An inhibitor of S-palmitoylation by DHHC is 2-Bromopalmitate (2-BP). 2-BP is a nonspecific inhibitor that also halts many other lipid-processing enzymes.
Palmitoylation is necessary for the inactivation of anesthesia, inducing potassium channels and the localization of GABAAR in synapses. Anesthetics compete with palmitate in ordered lipids and this release gives rise to a component of membrane-mediated anesthesia. For example the anesthesia channel TREK-1 is activated by anesthetic displacement from GM1 lipids. The palmitoylation site is specific for palmitate over prenylation. However, the anesthetics appear to compete non-specifically. This non-selective competition of anesthetic with palmitate likely gives rise to the Myer-Overton correlation.

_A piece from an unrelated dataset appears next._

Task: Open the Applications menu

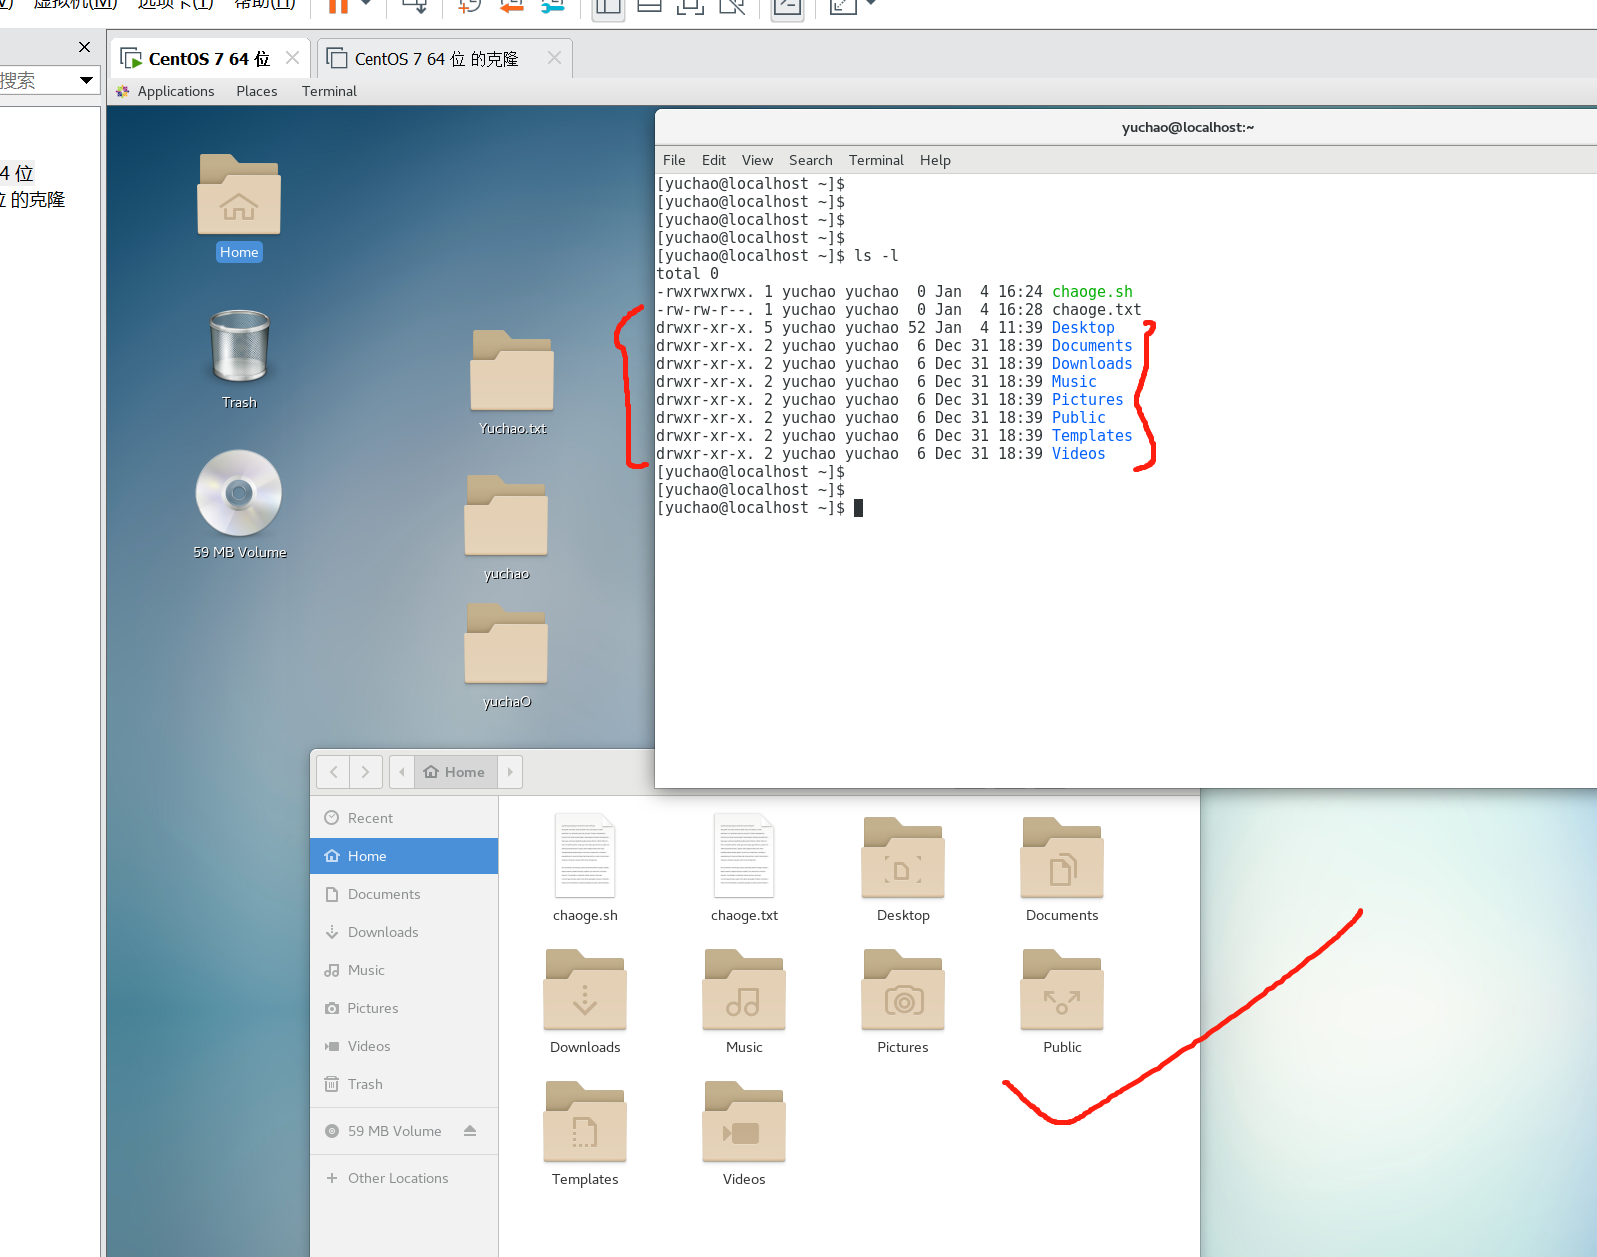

Scientists have appreciated the significance of attaching long hydrophobic chains to specific proteins in cell signaling pathways. A good example of its significance is in the clustering of proteins in the synapse. A major mediator of protein clustering in the synapse is the postsynaptic density (95kD) protein PSD-95. When this protein is palmitoylated it is restricted to the membrane. This restriction to the membrane allows it to bind to and cluster ion channels in the postsynaptic membrane. Also, in the presynaptic neuron, palmitoylation of SNAP-25 directs it to partition in the cell membrane and allows the SNARE complex to dissociate during vesicle fusion. This provides a role for palmitoylation in regulating neurotransmitter release.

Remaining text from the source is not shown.